On her part, Joyce Brown said “We must be careful how we interact with nature because we will bear the consequences. We must ensure and be sure of the kind of technology we want before adopting them. Let’s be careful how we use science before it becomes a big issue for us. Strengthening issues that threaten our policies should not be encouraged by our government. We need to invest more on research and close the knowledge gaps that exist in the public, government and scientific circles.”

Dr Ifeanyi Casmir, an Associate professor in the department of Veterinary Medicine University of Abuja, noted that Biosafety as a term speaks to actions and policies in place to protect nations from harmful practices.

“He noted a lack of synergy between the biosafety regulators and other agencies such as NAFDAC and Ministry of Health who regulate food system and asserted that because of this “Biosafety and food systems have become a concern with regard to public health in Nigeria.

“What causes the concern and debate is the lack of appropriate coordination, people are now wary of what they eat. Biosafety agency
should be ready to take up issues which are working against the wellbeing of the people.

“Biosafety laws shouldn’t be merely to approve
things whose risk assessments have not been transparently examined and which can work against humans.”

The session exposed participants to the fact that technology is good and the best
technologies are developed to meet the needs of the people.

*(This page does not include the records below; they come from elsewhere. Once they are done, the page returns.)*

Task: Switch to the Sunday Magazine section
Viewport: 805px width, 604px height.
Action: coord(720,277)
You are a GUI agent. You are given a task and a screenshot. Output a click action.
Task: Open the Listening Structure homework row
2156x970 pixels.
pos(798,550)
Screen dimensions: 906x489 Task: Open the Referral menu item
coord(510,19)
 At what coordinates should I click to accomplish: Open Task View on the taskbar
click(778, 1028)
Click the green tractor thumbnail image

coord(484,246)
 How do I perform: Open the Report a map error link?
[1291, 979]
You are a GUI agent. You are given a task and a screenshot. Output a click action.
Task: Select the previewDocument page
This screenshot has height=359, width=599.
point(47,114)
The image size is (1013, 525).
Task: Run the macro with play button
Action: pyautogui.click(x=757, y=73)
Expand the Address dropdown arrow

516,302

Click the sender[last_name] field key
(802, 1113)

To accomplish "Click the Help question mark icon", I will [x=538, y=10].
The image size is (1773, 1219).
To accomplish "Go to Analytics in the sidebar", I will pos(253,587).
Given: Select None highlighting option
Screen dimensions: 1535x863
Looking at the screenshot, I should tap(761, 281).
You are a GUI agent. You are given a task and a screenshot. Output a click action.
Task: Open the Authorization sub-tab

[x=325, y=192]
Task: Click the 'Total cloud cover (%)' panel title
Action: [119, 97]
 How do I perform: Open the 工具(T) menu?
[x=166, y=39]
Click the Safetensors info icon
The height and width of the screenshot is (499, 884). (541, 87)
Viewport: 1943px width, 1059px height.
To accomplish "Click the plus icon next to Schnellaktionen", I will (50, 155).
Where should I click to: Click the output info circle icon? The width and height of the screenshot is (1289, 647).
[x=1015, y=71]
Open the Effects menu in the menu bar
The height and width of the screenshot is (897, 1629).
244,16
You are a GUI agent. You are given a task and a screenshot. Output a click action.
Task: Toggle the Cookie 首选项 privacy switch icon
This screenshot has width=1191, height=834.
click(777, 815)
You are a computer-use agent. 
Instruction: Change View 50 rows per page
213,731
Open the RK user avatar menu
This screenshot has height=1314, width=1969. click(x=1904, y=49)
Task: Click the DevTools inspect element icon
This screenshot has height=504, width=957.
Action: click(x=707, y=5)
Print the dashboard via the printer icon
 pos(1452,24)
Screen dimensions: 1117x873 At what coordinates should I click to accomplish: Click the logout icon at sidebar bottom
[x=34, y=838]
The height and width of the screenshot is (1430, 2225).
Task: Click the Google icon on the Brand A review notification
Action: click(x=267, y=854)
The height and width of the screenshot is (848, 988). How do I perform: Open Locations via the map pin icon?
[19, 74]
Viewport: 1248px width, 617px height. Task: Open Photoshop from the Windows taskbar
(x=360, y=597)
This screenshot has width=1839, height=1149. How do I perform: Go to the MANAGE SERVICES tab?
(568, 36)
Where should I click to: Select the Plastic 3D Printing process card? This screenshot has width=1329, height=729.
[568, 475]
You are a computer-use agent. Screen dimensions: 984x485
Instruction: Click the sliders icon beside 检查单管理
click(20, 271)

And that technologies are not only about things which are developed in the laboratories as represented by GMOs, gene drives and synthetic biology.

The School of Ecology was rounded up with a demand that government should enforce the precautionary principle which is the bedrock of
biosafety regulation.

A call was also made for a moratorium on the release of GMOs and adoption of other emerging technologies that poses threats to our environment and food systems.

A demand for more public investment in research to ensure independent and unbiased assessments to confirm the safety of the technologies was made.

The School of Ecology also asked for support and empowerment for small holder farmer/local systems as they are the backbone to
food security.

The School of Ecology concluded that to address the climate and food crises their root causes must be addressed; and as a way forward, we must take on solutions which work with nature instead of against it and promote systems that support the livelihoods of millions of people depending on them.

Agroecology was consequently recommended as a viable solution to both the climate and food crises.